### Work item
Which lines in the items below contain the string "logo"? Pull out each of those lines in full.

### Dataset records
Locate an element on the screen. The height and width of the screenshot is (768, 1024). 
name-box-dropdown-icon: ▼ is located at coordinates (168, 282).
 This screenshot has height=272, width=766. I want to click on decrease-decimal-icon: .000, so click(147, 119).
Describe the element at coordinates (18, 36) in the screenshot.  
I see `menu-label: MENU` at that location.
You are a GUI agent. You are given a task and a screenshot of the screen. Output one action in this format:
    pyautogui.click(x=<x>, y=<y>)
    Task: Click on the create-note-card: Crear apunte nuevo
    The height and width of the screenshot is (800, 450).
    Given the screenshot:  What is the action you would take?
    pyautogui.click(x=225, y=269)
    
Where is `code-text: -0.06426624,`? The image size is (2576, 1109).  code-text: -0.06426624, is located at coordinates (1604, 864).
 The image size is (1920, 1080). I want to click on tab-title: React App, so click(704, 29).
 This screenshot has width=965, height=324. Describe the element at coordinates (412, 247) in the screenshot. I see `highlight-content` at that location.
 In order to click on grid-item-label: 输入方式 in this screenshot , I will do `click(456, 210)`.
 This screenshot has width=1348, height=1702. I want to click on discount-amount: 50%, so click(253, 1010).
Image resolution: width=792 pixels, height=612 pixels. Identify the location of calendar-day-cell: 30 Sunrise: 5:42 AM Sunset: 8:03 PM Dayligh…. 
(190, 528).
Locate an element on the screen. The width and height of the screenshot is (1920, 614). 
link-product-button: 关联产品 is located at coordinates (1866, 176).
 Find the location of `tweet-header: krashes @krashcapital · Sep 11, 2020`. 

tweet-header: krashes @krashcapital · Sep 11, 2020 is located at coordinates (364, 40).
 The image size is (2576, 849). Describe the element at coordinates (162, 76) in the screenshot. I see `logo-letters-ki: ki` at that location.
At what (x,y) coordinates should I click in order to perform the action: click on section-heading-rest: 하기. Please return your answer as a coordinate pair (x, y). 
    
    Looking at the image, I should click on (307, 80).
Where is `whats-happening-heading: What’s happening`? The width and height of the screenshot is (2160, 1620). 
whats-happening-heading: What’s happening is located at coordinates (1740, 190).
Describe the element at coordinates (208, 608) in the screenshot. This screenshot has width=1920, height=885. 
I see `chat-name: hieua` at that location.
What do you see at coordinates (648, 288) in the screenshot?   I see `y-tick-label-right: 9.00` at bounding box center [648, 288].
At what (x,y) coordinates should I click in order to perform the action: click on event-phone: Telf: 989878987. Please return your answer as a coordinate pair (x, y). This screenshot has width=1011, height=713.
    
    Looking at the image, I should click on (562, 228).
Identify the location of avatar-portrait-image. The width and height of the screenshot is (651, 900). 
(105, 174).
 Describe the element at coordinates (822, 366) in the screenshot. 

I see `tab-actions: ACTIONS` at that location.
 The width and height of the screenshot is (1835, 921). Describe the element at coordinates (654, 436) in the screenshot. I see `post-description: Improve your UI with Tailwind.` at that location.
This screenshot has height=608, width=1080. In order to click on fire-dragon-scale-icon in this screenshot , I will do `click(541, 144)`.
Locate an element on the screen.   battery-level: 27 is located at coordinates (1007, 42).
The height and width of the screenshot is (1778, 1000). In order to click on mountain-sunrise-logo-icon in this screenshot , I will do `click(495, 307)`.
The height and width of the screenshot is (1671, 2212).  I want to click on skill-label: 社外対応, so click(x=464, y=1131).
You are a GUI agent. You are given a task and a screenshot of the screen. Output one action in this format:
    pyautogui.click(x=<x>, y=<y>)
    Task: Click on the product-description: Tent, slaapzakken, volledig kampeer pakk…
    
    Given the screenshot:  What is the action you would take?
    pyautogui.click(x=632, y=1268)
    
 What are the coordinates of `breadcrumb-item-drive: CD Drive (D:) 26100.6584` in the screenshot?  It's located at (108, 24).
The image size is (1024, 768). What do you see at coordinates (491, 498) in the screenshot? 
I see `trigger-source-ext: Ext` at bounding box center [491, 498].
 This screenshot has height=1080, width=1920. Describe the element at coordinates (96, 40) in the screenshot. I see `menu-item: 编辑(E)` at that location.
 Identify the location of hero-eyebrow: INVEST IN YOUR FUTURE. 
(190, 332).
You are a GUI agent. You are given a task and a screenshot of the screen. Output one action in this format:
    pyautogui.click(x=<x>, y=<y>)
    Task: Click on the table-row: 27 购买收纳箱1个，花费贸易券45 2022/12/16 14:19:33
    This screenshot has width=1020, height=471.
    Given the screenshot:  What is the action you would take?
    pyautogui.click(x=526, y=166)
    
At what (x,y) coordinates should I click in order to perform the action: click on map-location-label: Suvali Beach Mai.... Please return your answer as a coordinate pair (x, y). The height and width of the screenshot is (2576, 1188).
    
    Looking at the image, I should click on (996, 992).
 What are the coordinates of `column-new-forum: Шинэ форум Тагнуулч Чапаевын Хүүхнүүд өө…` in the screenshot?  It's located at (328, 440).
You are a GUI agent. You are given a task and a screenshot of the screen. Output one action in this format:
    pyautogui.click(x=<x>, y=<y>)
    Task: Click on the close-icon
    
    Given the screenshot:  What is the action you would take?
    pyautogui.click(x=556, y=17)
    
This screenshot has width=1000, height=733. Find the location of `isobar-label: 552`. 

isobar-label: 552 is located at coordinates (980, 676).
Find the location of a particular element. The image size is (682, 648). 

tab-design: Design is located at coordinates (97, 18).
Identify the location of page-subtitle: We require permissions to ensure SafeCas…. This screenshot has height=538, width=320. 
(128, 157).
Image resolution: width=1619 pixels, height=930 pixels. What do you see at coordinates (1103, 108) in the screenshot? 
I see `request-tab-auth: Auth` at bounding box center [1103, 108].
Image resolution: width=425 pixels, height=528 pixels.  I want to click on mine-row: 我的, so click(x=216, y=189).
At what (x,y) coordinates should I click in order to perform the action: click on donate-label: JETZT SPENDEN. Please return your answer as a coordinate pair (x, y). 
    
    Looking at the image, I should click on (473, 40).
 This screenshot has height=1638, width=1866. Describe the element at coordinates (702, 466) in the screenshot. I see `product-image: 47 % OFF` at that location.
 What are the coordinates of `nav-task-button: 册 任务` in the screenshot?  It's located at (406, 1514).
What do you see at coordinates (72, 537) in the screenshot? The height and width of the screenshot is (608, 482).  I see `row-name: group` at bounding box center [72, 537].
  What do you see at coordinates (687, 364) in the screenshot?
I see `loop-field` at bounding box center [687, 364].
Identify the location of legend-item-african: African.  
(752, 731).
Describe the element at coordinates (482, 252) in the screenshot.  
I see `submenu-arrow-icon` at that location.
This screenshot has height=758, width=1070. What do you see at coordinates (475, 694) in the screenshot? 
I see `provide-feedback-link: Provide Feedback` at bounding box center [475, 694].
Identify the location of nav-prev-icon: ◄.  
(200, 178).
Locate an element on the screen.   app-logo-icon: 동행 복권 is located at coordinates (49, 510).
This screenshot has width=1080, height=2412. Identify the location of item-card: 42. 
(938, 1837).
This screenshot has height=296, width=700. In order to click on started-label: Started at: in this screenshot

### Finished exercise
 The image size is (2576, 849). Describe the element at coordinates (162, 76) in the screenshot. I see `logo-letters-ki: ki` at that location.
The height and width of the screenshot is (1778, 1000). In order to click on mountain-sunrise-logo-icon in this screenshot , I will do `click(495, 307)`.
Locate an element on the screen.   app-logo-icon: 동행 복권 is located at coordinates (49, 510).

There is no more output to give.